Is there any way I can get a complete list of the pages that Google has in its index for my domain?

Details

I normally wouldn't post actual links for my site, but here's a good example: our Device Database (list of devices and related content that the tools we sell support) has over 2200 devices published:

(index at http://www.keil.com/dd/

However, the Google query site:www.keil.com/dd/chip site:keil.com/dd returns only 1,620 results.

Each of the device pages also links to example code, PDFs, and other assets that are also supposed to be indexed, and were until very recently.

This isn't a huge difference. My discussion forum, however, has around 16,627 threads, each with their own pseudo-static page that is updated whenever anyone posts a new thread or a response. The site: query for http://www.keil.com/forum/docs returns only around 5,000 pages.

There are numerous other areas on this site (it's huge, and has been incrementally developed over the past 15 years) that are suffering from the same effect. On April 1st, I was seeing the 86k number from the site: query, where it has been for the past several years (+- based on forum activity). By April 4th, it was in its current state.

Our SEO expert left awhile back. Help.

+2  A: 

Use the Webmaster Tools to list links, report errors, choose which query string parameters are/aren't safe to ignore, and add a sitemap if necessary.

(Did you really have 86,400 real pages of actual unique content?)

bobince
Yes, there are over 90k pages of unique content. Obviously many of those are published from a database (discussion forum threads, documents related to devices we support, etc.) I'm only seeing around 180 crawl errors on the webmaster tools site, all related to links that aren't supposed to be crawled according to my robots.txt. This file hasn't changed in a year. I'll work on resolving those.
David Lively
Yeah, check the parameter settings then, it may have decided that something important is ignorable noise. eg., say, a `page=n` parameter for paging comments, if every comments page inside a thread has a large section of duplicated content and the title is largely the same.
bobince
Hmmm... I wonder if creating a dynamic sitemap.xml that listed all of the forum threads would get around the paging problem. I'll give it a shot. I've accepted your answer, but obviously this will be an on-going issue for quite awhile.
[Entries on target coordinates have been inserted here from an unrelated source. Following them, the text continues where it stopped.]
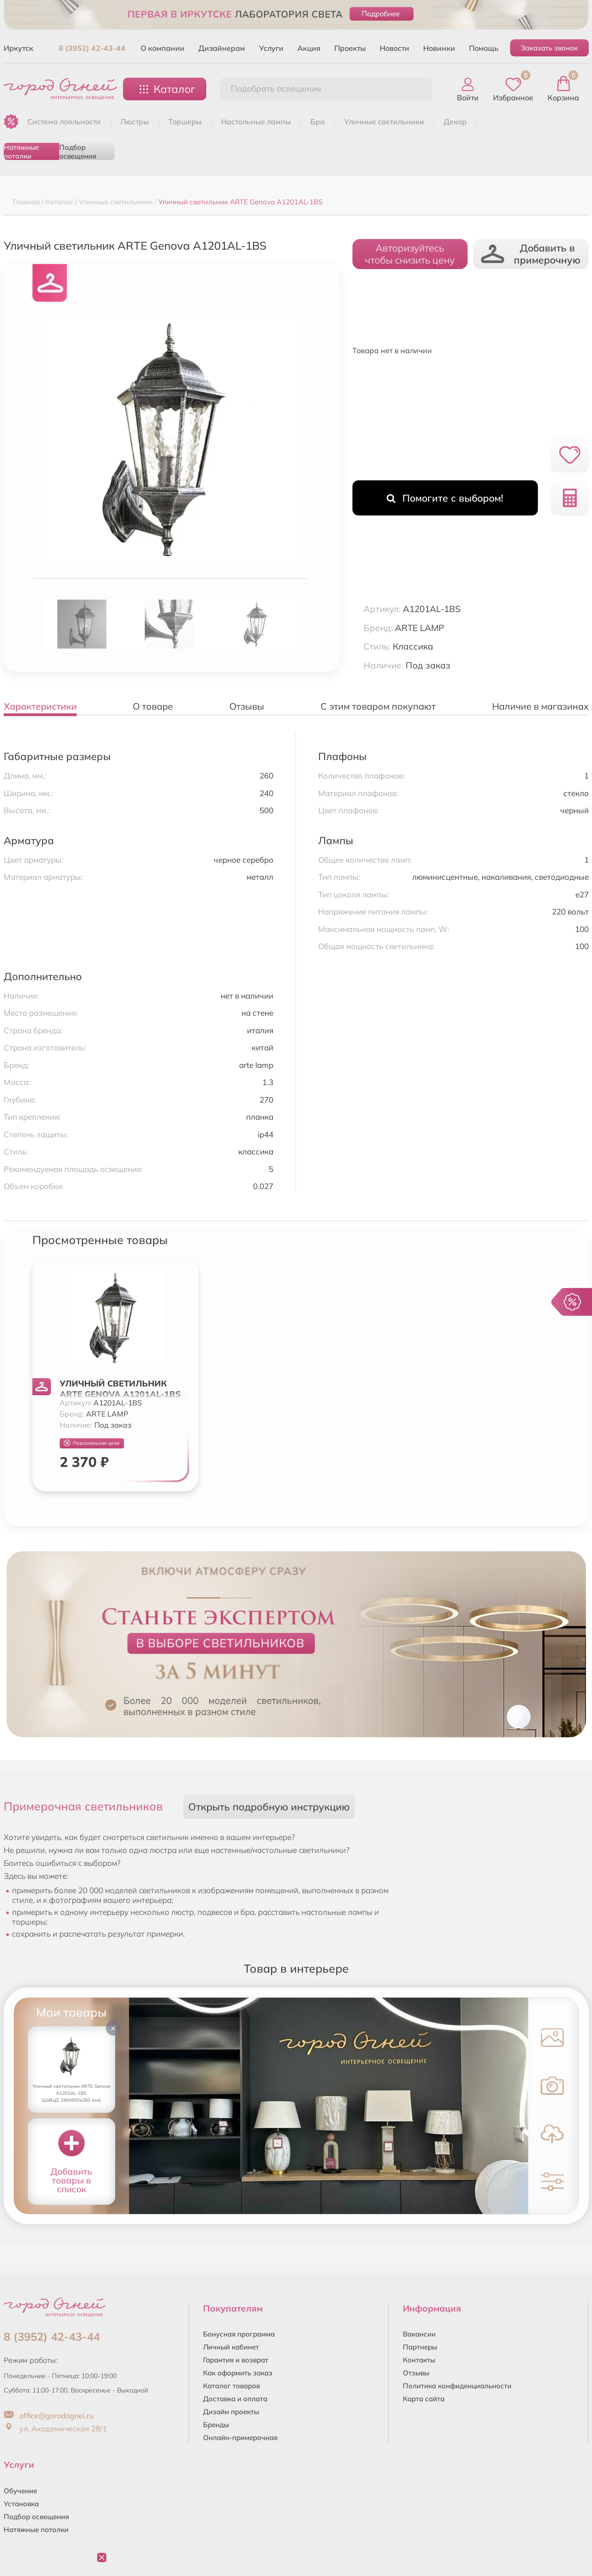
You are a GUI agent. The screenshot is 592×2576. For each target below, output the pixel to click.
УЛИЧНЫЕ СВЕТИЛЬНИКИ (384, 121)
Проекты (350, 48)
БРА (317, 121)
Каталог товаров (231, 2385)
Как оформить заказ (237, 2372)
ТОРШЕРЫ (185, 121)
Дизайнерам (221, 48)
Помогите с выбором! (445, 498)
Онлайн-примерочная (240, 2437)
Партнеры (420, 2347)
Thanks for the starting points.
David Lively
Well if it's a problem with a page parameter being ignored—and that's only a total guess—you can tackle it with the ‘Parameter’ settings in the Webmaster Tools. Sitemaps do generally help too, though they may not be so practical for 90K pages' worth.
bobince
+3  A: 

There are three elements involved in a change like that:

  1. You need to make sure that you have minimal duplication through URLs if you want to have a somewhat correct count to work with. See http://googlewebmastercentral.blogspot.com/2009/10/reunifying-duplicate-content-on-your.html for some ideas on that.

  2. The site:-query count is a very, very rough approximation that is not worth tracking.

  3. Instead of the site:-query, submit Sitemap files with all of your preferred URLs. For those URLs, you will see the indexed URL count in Webmaster Tools (it will only count if the listed URL is indexed exactly like you have included it, so working on fixing duplication through irrelevant URLs is vital).

If you want to know more about which URLs are actually indexed, I'd create separate Sitemap files for logical parts of your site and check the indexed URL count there. It might be that the non-indexed URLs are not so important (eg detail pages might not matter so much if a higher-level page is indexed).

John Mueller
+1. My understanding, though, is that the sitemap isn't really used much as opposed to crawling? Also, I understand that site:... is a rough approx, but an order of magnitude difference is pretty signficant.
David Lively
The Sitemap is used for discovering new URLs but also for determining the canonical URLs (when we have multiple URLs that lead to the same content), so it's a good way to determine how many of the preferred URLs are actually indexed. The site:-query can differ by a large amount, it's not meant to be conclusive; it's optimized for speed, not accuracy.
John Mueller